◆ **Activity**: In the Twelve Oaks Mall text, what was the Novi site going to be used for before it became a mall?

◆ **Passage to read**:
Shopping mall in Novi, Michigan, U.S.

Twelve Oaks Mall is an enclosed super-regional shopping mall in Novi, Michigan, United States. Opened in 1977, it is anchored by Macy's, JCPenney, and Nordstrom, with a vacant anchor space last occupied by Lord & Taylor. A former Sears anchor was redeveloped into Dick's House of Sport, Primark, and Round1. It is owned and managed by the Simon Property Group, which acquired the previous owner, manager and original co-developer, Taubman Realty Group (formerly Taubman Centers) in November 2025, and is one of the largest malls in Michigan in terms of gross leasable area and total stores.

==History==
===Planning and opening===
Planning for the mall began in 1967 when the J.L. Hudson Corporation purchased land at the intersection of 12 Mile and Novi roads. Prior to its development as a mall, the site was proposed to be used as a landfill. Opposition by residents and the then-Village of Novi prevented the establishment of the landfill.

Another mall proposal in Farmington Township (now Farmington Hills) was proposed by The Taubman Company and Homart Development. Sears was signed on to anchor the proposed shopping center, and Hudson's was rumored to anchor the mall as well. The mall was to be located at Thirteen Mile Road, between Haggerty and Halsted, and set to open in 1974. Opposition to the proposed mall in Farmington Township pushed the developers west to the current location in Novi.

◆ **Data for analysis**:
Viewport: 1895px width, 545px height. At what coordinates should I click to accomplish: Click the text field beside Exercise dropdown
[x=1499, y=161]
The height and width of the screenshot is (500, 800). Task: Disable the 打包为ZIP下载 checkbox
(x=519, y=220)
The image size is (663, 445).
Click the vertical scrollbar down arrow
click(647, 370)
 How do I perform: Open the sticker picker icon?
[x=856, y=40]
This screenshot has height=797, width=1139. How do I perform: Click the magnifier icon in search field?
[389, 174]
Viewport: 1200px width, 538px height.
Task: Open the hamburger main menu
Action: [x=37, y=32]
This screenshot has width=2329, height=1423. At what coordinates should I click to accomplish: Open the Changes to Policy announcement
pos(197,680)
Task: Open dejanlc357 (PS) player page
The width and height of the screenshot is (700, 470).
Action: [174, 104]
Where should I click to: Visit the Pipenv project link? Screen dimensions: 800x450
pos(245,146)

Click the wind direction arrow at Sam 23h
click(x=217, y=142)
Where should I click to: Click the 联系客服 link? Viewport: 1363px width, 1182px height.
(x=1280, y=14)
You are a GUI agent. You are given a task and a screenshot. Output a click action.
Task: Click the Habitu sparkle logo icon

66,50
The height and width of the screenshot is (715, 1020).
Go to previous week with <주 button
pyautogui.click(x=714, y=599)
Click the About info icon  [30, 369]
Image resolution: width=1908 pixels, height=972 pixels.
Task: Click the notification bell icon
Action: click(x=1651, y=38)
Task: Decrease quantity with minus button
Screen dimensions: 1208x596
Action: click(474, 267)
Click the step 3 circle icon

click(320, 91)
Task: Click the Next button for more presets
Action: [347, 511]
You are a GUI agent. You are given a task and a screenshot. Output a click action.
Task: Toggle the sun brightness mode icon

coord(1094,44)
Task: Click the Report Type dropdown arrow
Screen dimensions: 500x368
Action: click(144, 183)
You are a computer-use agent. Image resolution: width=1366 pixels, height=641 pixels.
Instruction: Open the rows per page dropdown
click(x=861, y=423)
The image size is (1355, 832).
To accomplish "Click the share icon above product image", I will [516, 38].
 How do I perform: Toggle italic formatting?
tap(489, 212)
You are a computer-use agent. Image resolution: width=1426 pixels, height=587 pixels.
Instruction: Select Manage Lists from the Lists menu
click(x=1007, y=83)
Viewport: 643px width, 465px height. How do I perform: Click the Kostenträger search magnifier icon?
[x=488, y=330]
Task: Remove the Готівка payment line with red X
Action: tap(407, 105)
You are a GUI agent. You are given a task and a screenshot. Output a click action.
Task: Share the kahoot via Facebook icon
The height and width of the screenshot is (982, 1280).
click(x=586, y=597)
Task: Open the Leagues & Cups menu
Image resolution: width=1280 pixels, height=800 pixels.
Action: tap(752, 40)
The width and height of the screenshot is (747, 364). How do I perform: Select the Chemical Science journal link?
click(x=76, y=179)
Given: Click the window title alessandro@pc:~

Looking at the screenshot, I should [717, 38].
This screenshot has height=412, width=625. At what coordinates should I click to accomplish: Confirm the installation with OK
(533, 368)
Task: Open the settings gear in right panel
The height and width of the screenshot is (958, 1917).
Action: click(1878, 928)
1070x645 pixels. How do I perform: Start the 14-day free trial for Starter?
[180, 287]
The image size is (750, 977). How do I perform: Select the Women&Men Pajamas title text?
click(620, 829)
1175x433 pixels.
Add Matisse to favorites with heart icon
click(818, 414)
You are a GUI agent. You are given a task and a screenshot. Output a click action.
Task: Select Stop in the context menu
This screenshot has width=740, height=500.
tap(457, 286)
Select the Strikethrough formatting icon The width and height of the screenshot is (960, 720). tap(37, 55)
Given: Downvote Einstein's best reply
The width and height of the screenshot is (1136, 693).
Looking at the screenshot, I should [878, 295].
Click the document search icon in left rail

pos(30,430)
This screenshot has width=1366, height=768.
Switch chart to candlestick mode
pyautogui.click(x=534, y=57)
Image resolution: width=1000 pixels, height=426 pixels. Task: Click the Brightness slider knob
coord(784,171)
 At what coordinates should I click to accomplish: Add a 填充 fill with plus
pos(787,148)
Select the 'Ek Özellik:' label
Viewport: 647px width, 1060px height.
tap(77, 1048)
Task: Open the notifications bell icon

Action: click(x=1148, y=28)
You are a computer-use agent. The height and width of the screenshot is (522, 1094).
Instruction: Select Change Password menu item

◆ **Answer**: A landfill.